[Stored data entries]
###

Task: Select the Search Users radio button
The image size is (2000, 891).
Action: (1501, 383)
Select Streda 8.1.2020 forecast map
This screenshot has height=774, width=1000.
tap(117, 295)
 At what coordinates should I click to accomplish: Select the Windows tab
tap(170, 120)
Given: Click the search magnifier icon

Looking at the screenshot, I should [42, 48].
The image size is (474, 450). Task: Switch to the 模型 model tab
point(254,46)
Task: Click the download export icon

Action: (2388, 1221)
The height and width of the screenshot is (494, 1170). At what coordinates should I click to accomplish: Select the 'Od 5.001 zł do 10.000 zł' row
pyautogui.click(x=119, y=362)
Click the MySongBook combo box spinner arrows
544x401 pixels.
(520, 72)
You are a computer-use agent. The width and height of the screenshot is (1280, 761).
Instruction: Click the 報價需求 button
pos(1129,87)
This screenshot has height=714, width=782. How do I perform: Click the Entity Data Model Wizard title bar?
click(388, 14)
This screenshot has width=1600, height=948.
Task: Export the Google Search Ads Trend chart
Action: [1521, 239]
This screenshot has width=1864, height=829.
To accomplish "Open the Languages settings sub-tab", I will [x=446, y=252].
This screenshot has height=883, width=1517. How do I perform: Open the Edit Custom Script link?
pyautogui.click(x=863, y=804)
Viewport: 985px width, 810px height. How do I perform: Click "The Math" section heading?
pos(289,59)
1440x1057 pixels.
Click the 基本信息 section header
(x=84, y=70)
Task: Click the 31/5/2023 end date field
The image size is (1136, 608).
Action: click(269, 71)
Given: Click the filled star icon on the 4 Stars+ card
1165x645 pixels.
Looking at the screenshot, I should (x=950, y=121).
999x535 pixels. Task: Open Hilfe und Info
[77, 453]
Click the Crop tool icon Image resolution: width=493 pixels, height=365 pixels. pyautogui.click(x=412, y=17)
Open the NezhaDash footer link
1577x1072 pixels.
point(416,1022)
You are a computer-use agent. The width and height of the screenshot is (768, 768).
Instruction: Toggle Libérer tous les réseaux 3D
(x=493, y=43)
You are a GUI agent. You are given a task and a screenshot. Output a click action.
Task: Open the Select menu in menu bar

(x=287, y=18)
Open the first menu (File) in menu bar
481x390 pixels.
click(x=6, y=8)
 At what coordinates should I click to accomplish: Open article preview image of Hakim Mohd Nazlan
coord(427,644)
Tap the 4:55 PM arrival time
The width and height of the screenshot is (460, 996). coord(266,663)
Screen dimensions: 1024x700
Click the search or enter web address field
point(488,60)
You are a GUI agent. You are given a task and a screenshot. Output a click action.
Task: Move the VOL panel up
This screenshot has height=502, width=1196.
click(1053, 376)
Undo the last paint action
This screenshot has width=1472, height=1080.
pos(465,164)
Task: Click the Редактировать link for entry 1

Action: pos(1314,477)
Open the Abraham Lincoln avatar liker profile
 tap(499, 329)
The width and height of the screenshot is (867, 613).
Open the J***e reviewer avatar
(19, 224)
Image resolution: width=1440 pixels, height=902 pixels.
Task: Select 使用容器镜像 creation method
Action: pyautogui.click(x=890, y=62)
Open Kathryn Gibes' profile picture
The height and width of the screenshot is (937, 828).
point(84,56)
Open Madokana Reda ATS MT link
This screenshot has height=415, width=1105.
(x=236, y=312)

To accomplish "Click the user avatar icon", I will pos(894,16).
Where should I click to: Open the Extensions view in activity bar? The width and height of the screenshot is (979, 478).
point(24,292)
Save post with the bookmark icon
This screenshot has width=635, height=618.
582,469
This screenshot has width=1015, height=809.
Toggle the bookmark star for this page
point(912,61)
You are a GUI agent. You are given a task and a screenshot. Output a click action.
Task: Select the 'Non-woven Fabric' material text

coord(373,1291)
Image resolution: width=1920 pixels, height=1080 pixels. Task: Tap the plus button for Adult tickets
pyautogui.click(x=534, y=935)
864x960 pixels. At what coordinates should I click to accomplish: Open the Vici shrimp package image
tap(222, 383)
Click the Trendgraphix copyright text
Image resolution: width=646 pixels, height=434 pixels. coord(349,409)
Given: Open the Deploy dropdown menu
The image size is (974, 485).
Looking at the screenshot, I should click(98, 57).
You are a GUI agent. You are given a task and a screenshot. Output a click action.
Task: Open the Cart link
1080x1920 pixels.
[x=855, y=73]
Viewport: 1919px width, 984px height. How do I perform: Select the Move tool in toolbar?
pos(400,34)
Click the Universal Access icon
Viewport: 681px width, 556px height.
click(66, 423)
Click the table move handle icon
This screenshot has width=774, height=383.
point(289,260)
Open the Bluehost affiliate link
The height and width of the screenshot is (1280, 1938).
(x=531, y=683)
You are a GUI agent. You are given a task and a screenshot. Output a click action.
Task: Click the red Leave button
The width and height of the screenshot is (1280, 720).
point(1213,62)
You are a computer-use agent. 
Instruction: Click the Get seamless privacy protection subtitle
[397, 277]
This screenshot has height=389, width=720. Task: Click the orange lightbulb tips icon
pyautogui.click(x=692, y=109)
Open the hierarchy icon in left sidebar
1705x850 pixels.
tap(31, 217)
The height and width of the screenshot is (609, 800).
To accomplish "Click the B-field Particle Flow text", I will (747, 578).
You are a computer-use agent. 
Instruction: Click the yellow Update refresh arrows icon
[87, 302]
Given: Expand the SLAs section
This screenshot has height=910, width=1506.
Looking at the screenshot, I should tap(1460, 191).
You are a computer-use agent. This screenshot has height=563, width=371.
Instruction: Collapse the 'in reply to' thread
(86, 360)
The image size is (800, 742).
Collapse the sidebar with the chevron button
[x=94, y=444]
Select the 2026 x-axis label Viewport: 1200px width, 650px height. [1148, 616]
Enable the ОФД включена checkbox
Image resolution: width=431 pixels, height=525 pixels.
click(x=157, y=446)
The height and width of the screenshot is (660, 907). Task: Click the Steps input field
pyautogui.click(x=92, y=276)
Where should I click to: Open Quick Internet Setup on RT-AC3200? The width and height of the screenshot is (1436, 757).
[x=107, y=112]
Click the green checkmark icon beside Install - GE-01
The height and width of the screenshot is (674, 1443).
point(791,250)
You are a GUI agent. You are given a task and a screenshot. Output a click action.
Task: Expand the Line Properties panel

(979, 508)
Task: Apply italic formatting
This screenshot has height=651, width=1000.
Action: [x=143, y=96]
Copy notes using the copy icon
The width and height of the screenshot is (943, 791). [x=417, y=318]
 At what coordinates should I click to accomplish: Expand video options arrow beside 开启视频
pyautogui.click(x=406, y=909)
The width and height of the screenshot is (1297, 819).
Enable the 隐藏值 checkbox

###

» **What you are asked to do**: Could you reproduce all of the entries above exactly?

» **Response to this exercise**:
Task: Select the Search Users radio button
The image size is (2000, 891).
Action: (1501, 383)
Select Streda 8.1.2020 forecast map
This screenshot has height=774, width=1000.
tap(117, 295)
 At what coordinates should I click to accomplish: Select the Windows tab
tap(170, 120)
Given: Click the search magnifier icon

Looking at the screenshot, I should [42, 48].
The image size is (474, 450). Task: Switch to the 模型 model tab
point(254,46)
Task: Click the download export icon

Action: (2388, 1221)
The height and width of the screenshot is (494, 1170). At what coordinates should I click to accomplish: Select the 'Od 5.001 zł do 10.000 zł' row
pyautogui.click(x=119, y=362)
Click the MySongBook combo box spinner arrows
544x401 pixels.
(520, 72)
You are a computer-use agent. The width and height of the screenshot is (1280, 761).
Instruction: Click the 報價需求 button
pos(1129,87)
This screenshot has height=714, width=782. How do I perform: Click the Entity Data Model Wizard title bar?
click(388, 14)
This screenshot has width=1600, height=948.
Task: Export the Google Search Ads Trend chart
Action: [1521, 239]
This screenshot has width=1864, height=829.
To accomplish "Open the Languages settings sub-tab", I will [x=446, y=252].
This screenshot has height=883, width=1517. How do I perform: Open the Edit Custom Script link?
pyautogui.click(x=863, y=804)
Viewport: 985px width, 810px height. How do I perform: Click "The Math" section heading?
pos(289,59)
1440x1057 pixels.
Click the 基本信息 section header
(x=84, y=70)
Task: Click the 31/5/2023 end date field
The image size is (1136, 608).
Action: click(269, 71)
Given: Click the filled star icon on the 4 Stars+ card
1165x645 pixels.
Looking at the screenshot, I should (x=950, y=121).
999x535 pixels. Task: Open Hilfe und Info
[77, 453]
Click the Crop tool icon Image resolution: width=493 pixels, height=365 pixels. pyautogui.click(x=412, y=17)
Open the NezhaDash footer link
1577x1072 pixels.
point(416,1022)
You are a computer-use agent. The width and height of the screenshot is (768, 768).
Instruction: Toggle Libérer tous les réseaux 3D
(x=493, y=43)
You are a GUI agent. You are given a task and a screenshot. Output a click action.
Task: Open the Select menu in menu bar

(x=287, y=18)
Open the first menu (File) in menu bar
481x390 pixels.
click(x=6, y=8)
 At what coordinates should I click to accomplish: Open article preview image of Hakim Mohd Nazlan
coord(427,644)
Tap the 4:55 PM arrival time
The width and height of the screenshot is (460, 996). coord(266,663)
Screen dimensions: 1024x700
Click the search or enter web address field
point(488,60)
You are a GUI agent. You are given a task and a screenshot. Output a click action.
Task: Move the VOL panel up
This screenshot has height=502, width=1196.
click(1053, 376)
Undo the last paint action
This screenshot has width=1472, height=1080.
pos(465,164)
Task: Click the Редактировать link for entry 1

Action: pos(1314,477)
Open the Abraham Lincoln avatar liker profile
 tap(499, 329)
The width and height of the screenshot is (867, 613).
Open the J***e reviewer avatar
(19, 224)
Image resolution: width=1440 pixels, height=902 pixels.
Task: Select 使用容器镜像 creation method
Action: pyautogui.click(x=890, y=62)
Open Kathryn Gibes' profile picture
The height and width of the screenshot is (937, 828).
point(84,56)
Open Madokana Reda ATS MT link
This screenshot has height=415, width=1105.
(x=236, y=312)

To accomplish "Click the user avatar icon", I will pos(894,16).
Where should I click to: Open the Extensions view in activity bar? The width and height of the screenshot is (979, 478).
point(24,292)
Save post with the bookmark icon
This screenshot has width=635, height=618.
582,469
This screenshot has width=1015, height=809.
Toggle the bookmark star for this page
point(912,61)
You are a GUI agent. You are given a task and a screenshot. Output a click action.
Task: Select the 'Non-woven Fabric' material text

coord(373,1291)
Image resolution: width=1920 pixels, height=1080 pixels. Task: Tap the plus button for Adult tickets
pyautogui.click(x=534, y=935)
864x960 pixels. At what coordinates should I click to accomplish: Open the Vici shrimp package image
tap(222, 383)
Click the Trendgraphix copyright text
Image resolution: width=646 pixels, height=434 pixels. coord(349,409)
Given: Open the Deploy dropdown menu
The image size is (974, 485).
Looking at the screenshot, I should click(98, 57).
You are a GUI agent. You are given a task and a screenshot. Output a click action.
Task: Open the Cart link
1080x1920 pixels.
[x=855, y=73]
Viewport: 1919px width, 984px height. How do I perform: Select the Move tool in toolbar?
pos(400,34)
Click the Universal Access icon
Viewport: 681px width, 556px height.
click(66, 423)
Click the table move handle icon
This screenshot has width=774, height=383.
point(289,260)
Open the Bluehost affiliate link
The height and width of the screenshot is (1280, 1938).
(x=531, y=683)
You are a GUI agent. You are given a task and a screenshot. Output a click action.
Task: Click the red Leave button
The width and height of the screenshot is (1280, 720).
point(1213,62)
You are a computer-use agent. 
Instruction: Click the Get seamless privacy protection subtitle
[397, 277]
This screenshot has height=389, width=720. Task: Click the orange lightbulb tips icon
pyautogui.click(x=692, y=109)
Open the hierarchy icon in left sidebar
1705x850 pixels.
tap(31, 217)
The height and width of the screenshot is (609, 800).
To accomplish "Click the B-field Particle Flow text", I will (747, 578).
You are a computer-use agent. 
Instruction: Click the yellow Update refresh arrows icon
[87, 302]
Given: Expand the SLAs section
This screenshot has height=910, width=1506.
Looking at the screenshot, I should tap(1460, 191).
You are a computer-use agent. This screenshot has height=563, width=371.
Instruction: Collapse the 'in reply to' thread
(86, 360)
The image size is (800, 742).
Collapse the sidebar with the chevron button
[x=94, y=444]
Select the 2026 x-axis label Viewport: 1200px width, 650px height. [1148, 616]
Enable the ОФД включена checkbox
Image resolution: width=431 pixels, height=525 pixels.
click(x=157, y=446)
The height and width of the screenshot is (660, 907). Task: Click the Steps input field
pyautogui.click(x=92, y=276)
Where should I click to: Open Quick Internet Setup on RT-AC3200? The width and height of the screenshot is (1436, 757).
[x=107, y=112]
Click the green checkmark icon beside Install - GE-01
The height and width of the screenshot is (674, 1443).
point(791,250)
You are a GUI agent. You are given a task and a screenshot. Output a click action.
Task: Expand the Line Properties panel

(979, 508)
Task: Apply italic formatting
This screenshot has height=651, width=1000.
Action: [x=143, y=96]
Copy notes using the copy icon
The width and height of the screenshot is (943, 791). [x=417, y=318]
 At what coordinates should I click to accomplish: Expand video options arrow beside 开启视频
pyautogui.click(x=406, y=909)
The width and height of the screenshot is (1297, 819).
Enable the 隐藏值 checkbox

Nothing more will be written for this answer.